London's Metropolitan Police force had been assessing allegations that top BBC executives -- including New York Times (CEO Mark Thompson -- may have committed fraud or misconduct in a public office when they approved severance payments for senior managers that were higher than they were entitled to receive. )
"The assessment, of available material, has concluded there is insufficient evidence of dishonesty or criminal misconduct to begin a criminal investigation, and the Metropolitan Police Service will not be taking any further action," it said in a statement.
Thompson was the director general of the BBC during the time that many of the severance payments were made.

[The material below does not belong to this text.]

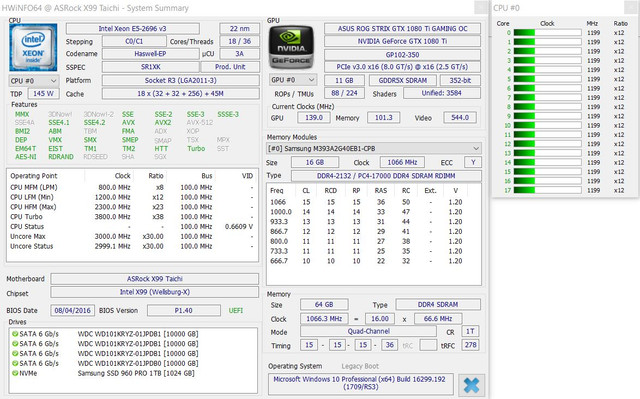Click core 17 clock usage bar
The image size is (640, 399).
coord(547,190)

In early July, the U.K.'s National Audit Office investigated the severance packages of 60 BBC senior managers and found the company paid 14 of those managers larger amounts than they were entitled to by contract, costing taxpayers just over $1.5 million.
Two-thirds of the senior managers who left the BBC between April 1, 2005 and March 31, 2013 were paid an inflation-adjusted $93 million in severance, the report found.

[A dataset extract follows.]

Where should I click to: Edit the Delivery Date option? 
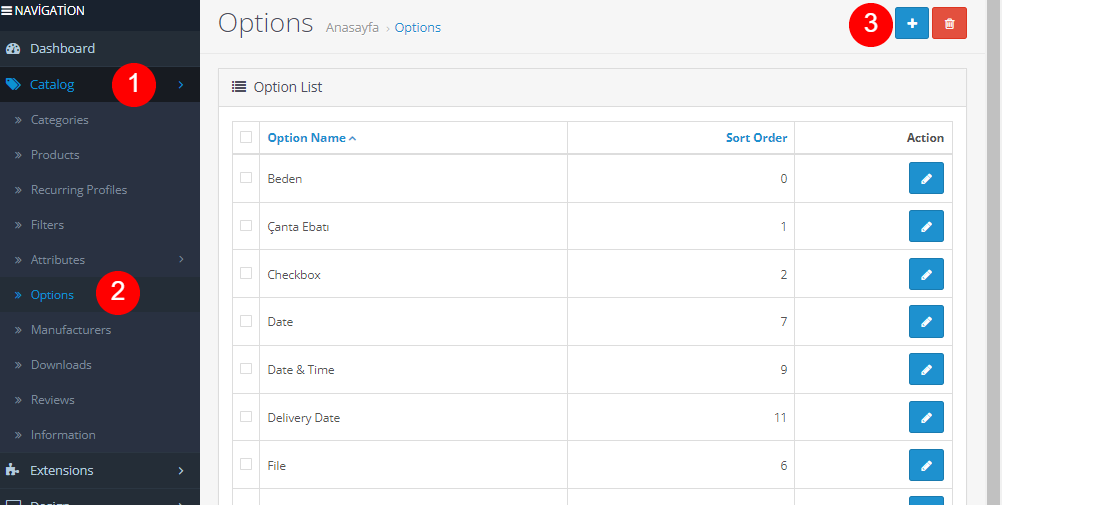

The National Audit Office's (NAO) report found no criminal wrongdoing.
But the BBC Trust, which oversees the public broadcasting company on behalf of taxpayers, said some of the NAO's findings regarding the severance payments were "deeply worrying, particularly the failure, in the past, of the BBC Executive and its Remuneration Committee to always follow agreed policy and entitlement."
The threat of criminal action may have receded but political scrutiny of the payments continues. Thompson is due to testify about the findings of the NAO report before parliament on Sept. 9.